[Stored data]
□ □ □ □ □

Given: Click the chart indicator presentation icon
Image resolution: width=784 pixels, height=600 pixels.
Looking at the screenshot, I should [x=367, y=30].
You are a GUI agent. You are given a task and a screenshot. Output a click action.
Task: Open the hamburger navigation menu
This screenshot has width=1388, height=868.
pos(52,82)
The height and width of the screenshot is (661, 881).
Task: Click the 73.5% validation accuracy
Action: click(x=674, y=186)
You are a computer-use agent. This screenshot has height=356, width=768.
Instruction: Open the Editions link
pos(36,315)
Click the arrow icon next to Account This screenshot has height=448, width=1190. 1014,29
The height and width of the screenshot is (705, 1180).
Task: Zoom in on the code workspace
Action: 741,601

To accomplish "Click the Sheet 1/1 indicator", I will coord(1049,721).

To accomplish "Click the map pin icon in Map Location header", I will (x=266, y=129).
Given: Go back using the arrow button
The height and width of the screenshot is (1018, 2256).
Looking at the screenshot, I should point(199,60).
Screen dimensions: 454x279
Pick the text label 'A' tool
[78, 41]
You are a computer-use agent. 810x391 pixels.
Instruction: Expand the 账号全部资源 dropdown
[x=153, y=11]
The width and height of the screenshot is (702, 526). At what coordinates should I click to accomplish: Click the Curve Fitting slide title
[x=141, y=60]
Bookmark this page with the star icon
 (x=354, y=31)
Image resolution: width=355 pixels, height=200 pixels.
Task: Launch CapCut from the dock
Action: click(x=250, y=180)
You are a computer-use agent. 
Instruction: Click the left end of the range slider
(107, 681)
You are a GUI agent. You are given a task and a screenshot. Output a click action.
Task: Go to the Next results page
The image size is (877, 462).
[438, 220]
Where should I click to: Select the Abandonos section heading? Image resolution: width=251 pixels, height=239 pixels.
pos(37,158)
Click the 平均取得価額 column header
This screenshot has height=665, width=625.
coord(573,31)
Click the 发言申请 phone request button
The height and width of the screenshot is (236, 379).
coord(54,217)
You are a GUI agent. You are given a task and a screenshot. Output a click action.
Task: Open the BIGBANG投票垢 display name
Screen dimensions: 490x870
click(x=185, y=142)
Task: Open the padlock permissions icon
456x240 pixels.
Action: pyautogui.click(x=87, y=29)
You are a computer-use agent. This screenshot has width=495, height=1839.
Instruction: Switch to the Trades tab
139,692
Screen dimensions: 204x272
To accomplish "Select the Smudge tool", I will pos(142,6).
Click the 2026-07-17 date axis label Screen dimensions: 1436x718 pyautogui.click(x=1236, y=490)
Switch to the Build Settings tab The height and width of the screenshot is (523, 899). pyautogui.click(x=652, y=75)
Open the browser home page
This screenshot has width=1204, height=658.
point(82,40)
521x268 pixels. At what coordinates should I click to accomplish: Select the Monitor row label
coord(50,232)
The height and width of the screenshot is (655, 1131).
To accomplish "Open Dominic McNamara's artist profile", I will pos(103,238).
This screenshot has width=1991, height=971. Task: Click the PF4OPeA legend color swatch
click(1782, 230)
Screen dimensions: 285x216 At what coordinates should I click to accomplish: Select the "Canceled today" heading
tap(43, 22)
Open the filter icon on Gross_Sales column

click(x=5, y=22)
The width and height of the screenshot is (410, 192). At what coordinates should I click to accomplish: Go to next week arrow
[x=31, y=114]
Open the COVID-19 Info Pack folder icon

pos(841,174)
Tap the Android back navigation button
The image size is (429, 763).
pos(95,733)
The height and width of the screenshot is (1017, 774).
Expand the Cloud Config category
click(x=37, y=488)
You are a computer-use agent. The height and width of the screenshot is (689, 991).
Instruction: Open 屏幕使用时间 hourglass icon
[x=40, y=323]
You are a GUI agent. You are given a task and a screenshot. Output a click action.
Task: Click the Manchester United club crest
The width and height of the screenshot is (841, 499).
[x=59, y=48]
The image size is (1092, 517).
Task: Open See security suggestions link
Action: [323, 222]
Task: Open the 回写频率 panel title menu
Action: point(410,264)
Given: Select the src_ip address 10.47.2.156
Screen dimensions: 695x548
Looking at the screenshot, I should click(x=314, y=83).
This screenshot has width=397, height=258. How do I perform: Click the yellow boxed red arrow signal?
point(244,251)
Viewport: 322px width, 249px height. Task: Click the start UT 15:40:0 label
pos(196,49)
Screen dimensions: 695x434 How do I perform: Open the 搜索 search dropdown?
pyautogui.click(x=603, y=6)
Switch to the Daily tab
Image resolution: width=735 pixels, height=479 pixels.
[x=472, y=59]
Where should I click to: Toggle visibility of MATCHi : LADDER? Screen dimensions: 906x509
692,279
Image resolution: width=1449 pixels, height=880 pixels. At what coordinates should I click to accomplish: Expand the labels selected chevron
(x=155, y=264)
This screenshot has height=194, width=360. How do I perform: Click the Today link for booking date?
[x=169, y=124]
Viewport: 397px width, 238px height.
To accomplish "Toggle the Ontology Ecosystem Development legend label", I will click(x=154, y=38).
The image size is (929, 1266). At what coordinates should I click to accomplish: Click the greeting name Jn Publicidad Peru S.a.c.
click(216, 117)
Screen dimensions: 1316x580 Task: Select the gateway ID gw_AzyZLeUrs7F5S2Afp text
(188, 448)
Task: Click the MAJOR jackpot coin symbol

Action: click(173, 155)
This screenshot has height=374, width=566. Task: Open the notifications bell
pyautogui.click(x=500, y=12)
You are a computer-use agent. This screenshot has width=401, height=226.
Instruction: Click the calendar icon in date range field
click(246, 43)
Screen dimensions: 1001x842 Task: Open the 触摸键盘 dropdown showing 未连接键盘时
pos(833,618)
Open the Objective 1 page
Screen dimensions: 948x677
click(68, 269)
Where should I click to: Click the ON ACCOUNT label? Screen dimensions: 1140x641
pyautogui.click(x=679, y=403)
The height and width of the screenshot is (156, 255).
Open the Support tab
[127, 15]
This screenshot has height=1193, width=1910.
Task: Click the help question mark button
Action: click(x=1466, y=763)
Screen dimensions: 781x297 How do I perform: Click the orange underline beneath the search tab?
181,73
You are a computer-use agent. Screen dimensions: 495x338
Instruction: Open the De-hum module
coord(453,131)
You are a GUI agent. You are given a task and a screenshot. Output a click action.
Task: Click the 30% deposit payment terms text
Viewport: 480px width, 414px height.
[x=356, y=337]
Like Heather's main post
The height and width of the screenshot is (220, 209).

□ □ □ □ □

### Exercise prompt:
After counting the lines above that include the word "will", give only the number.

### Result below:
5